◆ Description of the task: Write out exactly the lines from the first line of the records below through the line that contains "Screen dimensions: 928x654", and stop there.

◆ Extracted data:
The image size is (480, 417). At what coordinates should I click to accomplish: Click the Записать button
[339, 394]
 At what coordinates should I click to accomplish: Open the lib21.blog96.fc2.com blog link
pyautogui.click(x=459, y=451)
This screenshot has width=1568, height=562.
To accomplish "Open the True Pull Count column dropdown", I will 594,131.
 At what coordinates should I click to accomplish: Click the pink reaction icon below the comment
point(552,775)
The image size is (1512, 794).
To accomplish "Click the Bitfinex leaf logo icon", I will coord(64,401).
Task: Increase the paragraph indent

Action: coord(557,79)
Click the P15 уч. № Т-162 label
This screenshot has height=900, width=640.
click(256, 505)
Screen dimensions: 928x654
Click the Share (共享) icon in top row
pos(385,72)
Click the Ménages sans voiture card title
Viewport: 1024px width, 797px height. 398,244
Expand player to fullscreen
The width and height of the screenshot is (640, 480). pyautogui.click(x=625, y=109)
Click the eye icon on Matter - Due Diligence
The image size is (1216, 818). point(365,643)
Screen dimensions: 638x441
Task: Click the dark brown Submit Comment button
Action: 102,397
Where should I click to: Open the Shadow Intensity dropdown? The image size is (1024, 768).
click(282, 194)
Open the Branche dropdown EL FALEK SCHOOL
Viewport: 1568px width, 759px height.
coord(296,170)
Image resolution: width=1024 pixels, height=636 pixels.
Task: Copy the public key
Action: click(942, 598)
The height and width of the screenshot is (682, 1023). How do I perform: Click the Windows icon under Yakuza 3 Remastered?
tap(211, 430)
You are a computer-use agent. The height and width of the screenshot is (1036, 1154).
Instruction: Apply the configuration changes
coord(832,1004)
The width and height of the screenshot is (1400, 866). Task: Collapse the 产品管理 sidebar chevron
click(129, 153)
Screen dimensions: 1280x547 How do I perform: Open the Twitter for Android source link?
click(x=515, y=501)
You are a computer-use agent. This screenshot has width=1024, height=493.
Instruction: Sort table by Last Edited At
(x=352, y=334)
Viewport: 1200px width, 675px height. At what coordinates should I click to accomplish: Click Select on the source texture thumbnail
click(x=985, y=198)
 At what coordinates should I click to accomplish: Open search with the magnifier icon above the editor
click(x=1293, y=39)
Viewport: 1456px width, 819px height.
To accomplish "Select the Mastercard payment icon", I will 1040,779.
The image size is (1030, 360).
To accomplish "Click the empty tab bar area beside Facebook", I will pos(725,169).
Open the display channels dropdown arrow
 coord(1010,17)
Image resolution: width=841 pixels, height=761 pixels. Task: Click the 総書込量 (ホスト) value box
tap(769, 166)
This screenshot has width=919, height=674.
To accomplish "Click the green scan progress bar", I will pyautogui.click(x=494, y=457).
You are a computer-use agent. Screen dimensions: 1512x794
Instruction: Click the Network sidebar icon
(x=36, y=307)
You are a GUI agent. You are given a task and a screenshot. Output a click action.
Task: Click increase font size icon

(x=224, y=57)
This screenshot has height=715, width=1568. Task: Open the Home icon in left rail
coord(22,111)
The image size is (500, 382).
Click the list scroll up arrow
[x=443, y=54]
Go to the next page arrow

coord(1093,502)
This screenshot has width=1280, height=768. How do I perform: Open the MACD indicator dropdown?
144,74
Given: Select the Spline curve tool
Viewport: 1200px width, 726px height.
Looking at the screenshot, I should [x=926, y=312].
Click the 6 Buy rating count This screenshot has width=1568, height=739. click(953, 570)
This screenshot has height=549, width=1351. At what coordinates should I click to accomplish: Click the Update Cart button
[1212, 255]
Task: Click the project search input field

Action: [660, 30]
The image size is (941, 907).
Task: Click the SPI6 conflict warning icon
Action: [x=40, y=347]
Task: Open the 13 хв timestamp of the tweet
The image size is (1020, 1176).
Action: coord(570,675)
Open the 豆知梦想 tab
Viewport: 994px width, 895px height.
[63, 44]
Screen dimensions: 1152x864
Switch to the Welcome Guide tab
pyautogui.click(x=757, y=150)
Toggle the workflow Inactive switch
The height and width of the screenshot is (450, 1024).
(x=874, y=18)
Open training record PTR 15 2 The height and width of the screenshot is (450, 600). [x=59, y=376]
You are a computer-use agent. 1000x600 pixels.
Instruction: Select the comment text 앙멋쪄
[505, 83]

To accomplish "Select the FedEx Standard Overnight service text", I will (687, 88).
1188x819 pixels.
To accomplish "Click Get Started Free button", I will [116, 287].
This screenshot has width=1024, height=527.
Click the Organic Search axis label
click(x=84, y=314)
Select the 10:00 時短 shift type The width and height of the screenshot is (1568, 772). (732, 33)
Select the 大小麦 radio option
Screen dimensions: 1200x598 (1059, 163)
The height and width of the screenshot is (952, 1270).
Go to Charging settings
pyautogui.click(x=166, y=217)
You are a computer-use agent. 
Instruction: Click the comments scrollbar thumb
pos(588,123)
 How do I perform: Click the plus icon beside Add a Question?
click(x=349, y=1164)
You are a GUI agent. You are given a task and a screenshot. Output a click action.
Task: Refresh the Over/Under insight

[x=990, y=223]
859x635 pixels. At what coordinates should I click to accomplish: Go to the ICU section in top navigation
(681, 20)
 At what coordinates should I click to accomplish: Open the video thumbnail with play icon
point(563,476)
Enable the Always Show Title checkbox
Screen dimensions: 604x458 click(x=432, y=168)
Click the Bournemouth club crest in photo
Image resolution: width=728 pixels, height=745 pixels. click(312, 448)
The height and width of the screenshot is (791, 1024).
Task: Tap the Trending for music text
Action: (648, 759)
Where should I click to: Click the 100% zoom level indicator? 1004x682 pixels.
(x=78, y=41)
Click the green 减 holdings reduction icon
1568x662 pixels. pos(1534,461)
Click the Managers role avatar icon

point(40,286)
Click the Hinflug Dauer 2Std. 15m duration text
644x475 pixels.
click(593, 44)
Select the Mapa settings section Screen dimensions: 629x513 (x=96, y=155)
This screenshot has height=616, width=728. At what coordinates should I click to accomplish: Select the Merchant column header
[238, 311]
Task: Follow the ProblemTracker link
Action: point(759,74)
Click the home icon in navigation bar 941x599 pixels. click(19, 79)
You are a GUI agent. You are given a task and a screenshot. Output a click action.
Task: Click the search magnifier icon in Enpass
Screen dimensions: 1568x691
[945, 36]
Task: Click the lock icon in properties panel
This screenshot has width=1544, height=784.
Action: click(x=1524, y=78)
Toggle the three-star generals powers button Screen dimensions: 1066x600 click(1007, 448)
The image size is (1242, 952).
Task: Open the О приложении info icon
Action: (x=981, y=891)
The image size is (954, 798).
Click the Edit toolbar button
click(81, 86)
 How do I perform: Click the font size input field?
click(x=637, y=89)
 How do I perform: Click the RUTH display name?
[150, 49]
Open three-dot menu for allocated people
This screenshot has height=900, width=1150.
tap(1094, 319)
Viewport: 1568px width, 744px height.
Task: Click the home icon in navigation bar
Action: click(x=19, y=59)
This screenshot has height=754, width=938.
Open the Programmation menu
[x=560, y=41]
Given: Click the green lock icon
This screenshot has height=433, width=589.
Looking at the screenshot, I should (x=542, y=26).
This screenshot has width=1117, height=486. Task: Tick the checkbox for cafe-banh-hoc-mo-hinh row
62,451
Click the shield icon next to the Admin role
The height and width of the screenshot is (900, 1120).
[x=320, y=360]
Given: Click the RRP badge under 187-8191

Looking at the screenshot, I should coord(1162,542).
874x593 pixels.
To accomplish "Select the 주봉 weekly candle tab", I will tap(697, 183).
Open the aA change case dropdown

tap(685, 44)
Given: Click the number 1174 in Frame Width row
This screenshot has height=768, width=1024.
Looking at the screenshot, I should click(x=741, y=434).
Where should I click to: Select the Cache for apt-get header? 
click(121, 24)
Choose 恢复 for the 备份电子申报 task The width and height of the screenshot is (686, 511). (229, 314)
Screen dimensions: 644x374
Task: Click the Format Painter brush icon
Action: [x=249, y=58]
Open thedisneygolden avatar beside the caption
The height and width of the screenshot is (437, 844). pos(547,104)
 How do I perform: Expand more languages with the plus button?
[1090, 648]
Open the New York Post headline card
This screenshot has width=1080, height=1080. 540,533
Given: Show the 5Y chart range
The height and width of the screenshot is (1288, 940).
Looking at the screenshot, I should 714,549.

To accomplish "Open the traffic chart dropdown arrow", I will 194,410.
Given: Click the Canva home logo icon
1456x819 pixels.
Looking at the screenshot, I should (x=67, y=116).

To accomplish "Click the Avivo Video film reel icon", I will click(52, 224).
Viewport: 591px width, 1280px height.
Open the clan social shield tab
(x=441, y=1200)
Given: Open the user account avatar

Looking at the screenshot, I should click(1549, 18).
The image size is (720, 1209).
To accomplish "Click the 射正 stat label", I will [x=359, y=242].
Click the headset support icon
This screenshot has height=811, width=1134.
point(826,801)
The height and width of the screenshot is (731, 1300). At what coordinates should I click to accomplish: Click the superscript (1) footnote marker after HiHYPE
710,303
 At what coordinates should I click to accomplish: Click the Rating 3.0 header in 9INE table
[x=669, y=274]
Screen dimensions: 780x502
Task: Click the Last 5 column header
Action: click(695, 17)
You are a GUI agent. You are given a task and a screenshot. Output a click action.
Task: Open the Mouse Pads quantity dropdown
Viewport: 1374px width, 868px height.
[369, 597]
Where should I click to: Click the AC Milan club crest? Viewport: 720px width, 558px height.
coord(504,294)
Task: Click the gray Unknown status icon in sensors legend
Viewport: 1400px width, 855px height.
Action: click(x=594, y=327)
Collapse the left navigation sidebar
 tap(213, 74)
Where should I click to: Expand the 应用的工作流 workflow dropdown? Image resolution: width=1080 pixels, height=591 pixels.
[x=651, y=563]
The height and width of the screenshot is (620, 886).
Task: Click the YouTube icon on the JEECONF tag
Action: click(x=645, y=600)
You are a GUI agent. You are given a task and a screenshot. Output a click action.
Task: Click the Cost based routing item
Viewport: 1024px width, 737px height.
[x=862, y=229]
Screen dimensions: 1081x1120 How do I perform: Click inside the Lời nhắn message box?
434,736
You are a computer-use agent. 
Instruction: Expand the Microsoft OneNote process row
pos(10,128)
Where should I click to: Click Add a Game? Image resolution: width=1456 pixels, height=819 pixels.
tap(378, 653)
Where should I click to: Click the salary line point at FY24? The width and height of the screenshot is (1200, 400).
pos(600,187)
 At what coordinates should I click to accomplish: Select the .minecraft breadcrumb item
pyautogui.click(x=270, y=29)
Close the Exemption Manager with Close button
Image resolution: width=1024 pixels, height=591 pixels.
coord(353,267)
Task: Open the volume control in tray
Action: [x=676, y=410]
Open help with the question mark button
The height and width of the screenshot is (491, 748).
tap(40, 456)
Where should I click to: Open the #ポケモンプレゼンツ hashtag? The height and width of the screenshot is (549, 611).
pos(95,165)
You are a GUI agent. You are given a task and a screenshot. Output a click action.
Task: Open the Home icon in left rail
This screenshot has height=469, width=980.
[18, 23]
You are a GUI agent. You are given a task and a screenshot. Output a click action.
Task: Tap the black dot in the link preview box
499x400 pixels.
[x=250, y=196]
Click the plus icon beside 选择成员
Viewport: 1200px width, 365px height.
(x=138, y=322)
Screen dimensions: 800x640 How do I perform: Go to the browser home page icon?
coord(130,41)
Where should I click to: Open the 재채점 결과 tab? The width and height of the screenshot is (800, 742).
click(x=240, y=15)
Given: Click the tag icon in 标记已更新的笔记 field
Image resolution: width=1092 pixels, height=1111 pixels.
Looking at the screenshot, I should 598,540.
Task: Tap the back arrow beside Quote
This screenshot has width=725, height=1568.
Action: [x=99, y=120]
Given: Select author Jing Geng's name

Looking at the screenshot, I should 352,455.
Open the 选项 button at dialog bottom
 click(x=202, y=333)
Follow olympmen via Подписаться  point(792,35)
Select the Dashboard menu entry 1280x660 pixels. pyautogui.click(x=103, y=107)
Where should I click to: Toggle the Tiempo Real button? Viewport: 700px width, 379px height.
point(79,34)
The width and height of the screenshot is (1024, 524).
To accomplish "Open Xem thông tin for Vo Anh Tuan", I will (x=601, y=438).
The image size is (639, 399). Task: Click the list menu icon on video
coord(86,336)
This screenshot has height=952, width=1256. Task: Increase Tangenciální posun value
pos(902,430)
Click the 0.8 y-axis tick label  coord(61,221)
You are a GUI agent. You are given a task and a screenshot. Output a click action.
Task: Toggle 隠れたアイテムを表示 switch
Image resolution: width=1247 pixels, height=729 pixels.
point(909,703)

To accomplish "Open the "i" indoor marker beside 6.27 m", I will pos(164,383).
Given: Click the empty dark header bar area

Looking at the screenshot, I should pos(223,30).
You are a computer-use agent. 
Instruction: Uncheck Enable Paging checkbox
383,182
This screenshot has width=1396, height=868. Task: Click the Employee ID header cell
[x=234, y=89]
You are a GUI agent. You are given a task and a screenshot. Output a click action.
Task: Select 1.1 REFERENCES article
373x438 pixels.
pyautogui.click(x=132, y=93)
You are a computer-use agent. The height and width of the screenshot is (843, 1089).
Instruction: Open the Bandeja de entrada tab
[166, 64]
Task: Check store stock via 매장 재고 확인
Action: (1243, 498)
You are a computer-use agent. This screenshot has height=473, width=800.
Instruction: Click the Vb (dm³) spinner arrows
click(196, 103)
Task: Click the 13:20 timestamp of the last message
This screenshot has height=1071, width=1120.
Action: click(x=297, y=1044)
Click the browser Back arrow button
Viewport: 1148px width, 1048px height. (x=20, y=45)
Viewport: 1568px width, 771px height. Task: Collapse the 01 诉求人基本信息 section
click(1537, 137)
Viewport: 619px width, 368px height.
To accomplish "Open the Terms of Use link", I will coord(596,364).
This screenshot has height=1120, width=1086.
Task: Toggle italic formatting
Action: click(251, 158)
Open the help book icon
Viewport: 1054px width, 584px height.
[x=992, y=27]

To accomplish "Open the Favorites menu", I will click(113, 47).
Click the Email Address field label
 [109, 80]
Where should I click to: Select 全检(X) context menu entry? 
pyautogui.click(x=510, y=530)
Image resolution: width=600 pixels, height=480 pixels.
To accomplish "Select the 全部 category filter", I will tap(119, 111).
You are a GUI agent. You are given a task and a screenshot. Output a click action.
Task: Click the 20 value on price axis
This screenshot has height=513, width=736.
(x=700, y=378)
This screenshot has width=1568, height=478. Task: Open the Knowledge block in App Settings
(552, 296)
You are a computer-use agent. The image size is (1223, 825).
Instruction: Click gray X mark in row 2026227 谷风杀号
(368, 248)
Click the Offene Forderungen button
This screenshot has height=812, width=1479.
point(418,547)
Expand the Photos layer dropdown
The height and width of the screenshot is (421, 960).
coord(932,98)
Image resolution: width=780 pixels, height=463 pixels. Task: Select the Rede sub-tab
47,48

◆ Output below:
The image size is (480, 417). At what coordinates should I click to accomplish: Click the Записать button
[339, 394]
 At what coordinates should I click to accomplish: Open the lib21.blog96.fc2.com blog link
pyautogui.click(x=459, y=451)
This screenshot has width=1568, height=562.
To accomplish "Open the True Pull Count column dropdown", I will 594,131.
 At what coordinates should I click to accomplish: Click the pink reaction icon below the comment
point(552,775)
The image size is (1512, 794).
To accomplish "Click the Bitfinex leaf logo icon", I will coord(64,401).
Task: Increase the paragraph indent

Action: coord(557,79)
Click the P15 уч. № Т-162 label
This screenshot has height=900, width=640.
click(256, 505)
Screen dimensions: 928x654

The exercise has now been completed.